Maya Ruins in El Salvador

El Salvador might not boast world-famous ruins like Mexico’s Chichen Itza and Guatemala’s Tikal, but with around a thousand historical sites dotted around the small country, there’s plenty to explore on Salvadoran soil. Populated mostly by Mayan and Pipil tribes until it was colonized by the Spanish in the 16th century, El Salvador’s archeological sites hint at a fascinating history of pre-Hispanic occupation and although the main ruins are easily accessible, the lack of crowds makes discovering them all the more special. 

Just north of San Salvador is the Joya de Cerén archaeological site and the closest site to the capital is also one of the most unique. Inscribed on the UNESCO World Heritage list in 1993, Joya de Cerén is a Mayan farming village dating back to A.D. 600, remarkably preserved by ash from an ancient volcanic eruption, earning it the nickname the “Pompeii of the Americas.”

Close by, the ruins of San Andrés, an ancient city home to around 12,000 Mayans, were also buried beneath ash with remaining structures including ceremonial centers, pyramids and palaces. Further north, the pre-Columbian city of Cihuatán (the ‘land of the woman’) is also worth a visit, an archaeological site dotted with around 100 small buildings, including a pyramid and an ancient ball court. 

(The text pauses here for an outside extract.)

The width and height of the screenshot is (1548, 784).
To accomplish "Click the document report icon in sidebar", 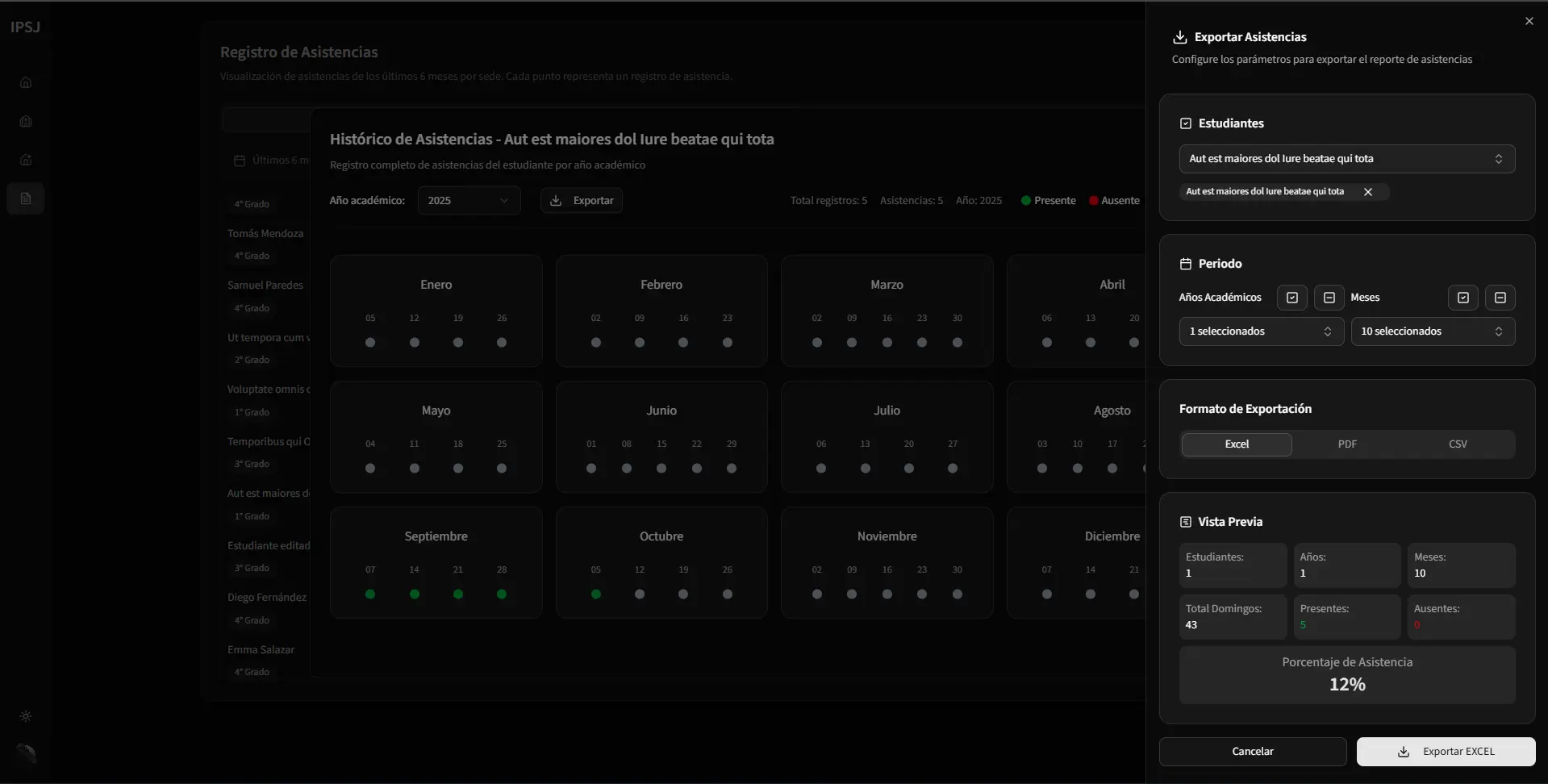I will point(26,198).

Not far from the Guatemalan border in Chalchuapa, the ruins of Tazumal are the most-visited of El Salvador’s Mayan sites, a 10-square-km plot home to an impressive array of tombs and pyramids, including a sophisticated water drainage system and a life-size statue of Mayan God Xipe Totec. A day tour to Tazumal often includes a visit to the nearby Casa Blanca ruins too, one of the oldest excavated sites in the country, with pyramids and buildings dating back to the pre-Classic period.